- Required action: Keep only the lines of the material below that contain the word "Enable". Copy those lines.

- Extracted records:
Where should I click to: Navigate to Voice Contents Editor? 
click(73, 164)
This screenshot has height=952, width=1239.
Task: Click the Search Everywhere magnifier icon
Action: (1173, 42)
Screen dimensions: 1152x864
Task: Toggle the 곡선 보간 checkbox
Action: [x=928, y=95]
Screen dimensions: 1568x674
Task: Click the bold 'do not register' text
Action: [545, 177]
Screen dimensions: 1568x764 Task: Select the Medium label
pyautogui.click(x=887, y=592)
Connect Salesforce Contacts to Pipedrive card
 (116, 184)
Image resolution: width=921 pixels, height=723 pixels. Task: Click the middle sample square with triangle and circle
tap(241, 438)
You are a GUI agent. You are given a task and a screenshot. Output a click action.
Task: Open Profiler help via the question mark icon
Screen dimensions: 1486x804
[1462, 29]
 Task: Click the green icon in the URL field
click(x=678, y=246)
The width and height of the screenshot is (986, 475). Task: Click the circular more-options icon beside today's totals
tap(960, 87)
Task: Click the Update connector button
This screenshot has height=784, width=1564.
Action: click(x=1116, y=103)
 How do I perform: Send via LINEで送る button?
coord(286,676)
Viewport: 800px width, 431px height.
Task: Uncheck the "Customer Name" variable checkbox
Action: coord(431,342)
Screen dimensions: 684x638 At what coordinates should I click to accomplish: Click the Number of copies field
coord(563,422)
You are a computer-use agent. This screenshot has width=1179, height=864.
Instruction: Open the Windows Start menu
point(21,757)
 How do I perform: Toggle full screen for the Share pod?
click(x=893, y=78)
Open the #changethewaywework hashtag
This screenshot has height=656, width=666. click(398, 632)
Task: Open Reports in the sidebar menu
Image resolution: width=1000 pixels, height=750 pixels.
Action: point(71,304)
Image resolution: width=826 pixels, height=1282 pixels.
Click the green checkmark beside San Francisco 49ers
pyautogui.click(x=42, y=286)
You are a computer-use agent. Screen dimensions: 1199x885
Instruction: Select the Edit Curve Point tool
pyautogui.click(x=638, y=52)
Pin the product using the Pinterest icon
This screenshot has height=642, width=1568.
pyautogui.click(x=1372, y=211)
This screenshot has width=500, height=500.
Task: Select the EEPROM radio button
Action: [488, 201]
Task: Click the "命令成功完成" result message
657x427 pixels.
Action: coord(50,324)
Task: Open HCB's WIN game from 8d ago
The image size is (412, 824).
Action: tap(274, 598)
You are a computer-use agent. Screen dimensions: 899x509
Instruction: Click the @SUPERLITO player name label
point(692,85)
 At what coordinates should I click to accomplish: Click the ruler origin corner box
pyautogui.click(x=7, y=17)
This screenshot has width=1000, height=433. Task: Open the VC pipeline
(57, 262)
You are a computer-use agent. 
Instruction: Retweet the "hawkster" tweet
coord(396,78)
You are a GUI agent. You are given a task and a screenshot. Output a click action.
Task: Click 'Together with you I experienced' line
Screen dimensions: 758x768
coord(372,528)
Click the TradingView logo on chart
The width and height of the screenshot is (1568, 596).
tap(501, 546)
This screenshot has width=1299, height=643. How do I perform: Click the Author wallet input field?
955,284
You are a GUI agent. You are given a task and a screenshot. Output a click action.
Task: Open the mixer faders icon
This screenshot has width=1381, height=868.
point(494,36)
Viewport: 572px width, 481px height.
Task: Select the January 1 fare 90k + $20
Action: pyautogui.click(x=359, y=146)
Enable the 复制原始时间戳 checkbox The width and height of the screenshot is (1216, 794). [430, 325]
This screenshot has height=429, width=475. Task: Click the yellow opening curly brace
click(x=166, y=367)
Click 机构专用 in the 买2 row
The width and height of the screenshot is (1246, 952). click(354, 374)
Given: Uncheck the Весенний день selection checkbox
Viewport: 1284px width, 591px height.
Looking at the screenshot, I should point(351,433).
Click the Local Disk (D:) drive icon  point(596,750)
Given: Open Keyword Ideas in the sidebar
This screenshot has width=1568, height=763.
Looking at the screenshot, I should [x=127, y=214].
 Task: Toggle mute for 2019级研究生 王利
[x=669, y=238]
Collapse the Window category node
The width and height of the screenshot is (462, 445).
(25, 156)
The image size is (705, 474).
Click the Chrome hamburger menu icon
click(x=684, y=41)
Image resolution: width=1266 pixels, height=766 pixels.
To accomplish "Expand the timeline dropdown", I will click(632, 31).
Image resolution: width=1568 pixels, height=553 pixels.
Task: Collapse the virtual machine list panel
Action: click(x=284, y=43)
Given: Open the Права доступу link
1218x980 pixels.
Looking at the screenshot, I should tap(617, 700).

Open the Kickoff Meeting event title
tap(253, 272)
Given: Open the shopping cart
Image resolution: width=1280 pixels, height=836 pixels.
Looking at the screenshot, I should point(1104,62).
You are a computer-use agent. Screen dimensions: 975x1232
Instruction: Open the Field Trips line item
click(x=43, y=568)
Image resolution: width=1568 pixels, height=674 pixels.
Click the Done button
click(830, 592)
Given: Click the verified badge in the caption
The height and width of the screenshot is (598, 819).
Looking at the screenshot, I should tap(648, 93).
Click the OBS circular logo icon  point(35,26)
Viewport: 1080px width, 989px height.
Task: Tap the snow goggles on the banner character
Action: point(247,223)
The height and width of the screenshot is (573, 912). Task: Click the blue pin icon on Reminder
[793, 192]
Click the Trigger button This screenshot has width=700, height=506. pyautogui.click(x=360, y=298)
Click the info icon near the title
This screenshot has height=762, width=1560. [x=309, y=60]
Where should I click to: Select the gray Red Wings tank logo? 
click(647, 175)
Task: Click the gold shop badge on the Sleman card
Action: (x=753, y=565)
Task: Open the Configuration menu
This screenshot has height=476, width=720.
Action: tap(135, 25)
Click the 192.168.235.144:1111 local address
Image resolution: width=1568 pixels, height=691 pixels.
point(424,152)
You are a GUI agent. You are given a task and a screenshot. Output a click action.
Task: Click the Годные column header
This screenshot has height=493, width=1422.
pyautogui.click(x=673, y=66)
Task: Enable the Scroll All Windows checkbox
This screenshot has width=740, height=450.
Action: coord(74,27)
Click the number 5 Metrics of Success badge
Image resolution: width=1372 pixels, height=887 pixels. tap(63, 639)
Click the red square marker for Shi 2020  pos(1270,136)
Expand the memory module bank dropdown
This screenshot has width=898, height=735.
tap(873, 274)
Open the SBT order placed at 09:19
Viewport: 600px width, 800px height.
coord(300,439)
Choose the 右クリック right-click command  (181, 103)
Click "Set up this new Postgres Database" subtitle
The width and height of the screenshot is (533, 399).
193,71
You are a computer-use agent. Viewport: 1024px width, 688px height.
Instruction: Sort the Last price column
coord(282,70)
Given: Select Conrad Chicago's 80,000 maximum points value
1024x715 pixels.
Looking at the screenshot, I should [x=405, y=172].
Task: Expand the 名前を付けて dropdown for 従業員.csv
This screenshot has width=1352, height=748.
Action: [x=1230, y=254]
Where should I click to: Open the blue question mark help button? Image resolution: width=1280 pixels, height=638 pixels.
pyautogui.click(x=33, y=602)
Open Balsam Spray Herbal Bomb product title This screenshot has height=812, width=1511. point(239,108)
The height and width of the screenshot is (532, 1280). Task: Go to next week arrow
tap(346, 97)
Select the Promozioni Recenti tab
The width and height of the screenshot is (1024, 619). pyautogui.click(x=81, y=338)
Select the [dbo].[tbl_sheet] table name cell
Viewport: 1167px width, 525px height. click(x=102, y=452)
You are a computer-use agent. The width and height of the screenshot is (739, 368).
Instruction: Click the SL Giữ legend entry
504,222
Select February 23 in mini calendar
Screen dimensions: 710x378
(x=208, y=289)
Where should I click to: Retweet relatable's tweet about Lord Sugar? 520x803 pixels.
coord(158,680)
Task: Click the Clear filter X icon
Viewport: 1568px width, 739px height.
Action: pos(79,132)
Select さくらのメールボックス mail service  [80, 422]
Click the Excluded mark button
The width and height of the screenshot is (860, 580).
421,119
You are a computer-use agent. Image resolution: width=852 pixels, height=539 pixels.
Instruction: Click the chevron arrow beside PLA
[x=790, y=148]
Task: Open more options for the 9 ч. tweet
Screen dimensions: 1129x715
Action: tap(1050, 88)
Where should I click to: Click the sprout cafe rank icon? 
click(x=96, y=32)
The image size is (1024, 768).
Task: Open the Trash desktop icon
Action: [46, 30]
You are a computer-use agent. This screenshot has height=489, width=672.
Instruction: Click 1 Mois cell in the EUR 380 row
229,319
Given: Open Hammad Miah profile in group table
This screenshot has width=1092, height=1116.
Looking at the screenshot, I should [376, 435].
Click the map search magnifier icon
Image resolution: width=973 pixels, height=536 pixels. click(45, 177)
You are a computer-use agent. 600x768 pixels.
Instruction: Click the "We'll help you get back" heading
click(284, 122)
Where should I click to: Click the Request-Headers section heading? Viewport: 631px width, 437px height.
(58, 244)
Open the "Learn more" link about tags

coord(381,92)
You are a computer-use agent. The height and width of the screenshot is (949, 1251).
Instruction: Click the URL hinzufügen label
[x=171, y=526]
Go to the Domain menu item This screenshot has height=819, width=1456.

- Response area:
Enable the 复制原始时间戳 checkbox The width and height of the screenshot is (1216, 794). [430, 325]
Task: Enable the Scroll All Windows checkbox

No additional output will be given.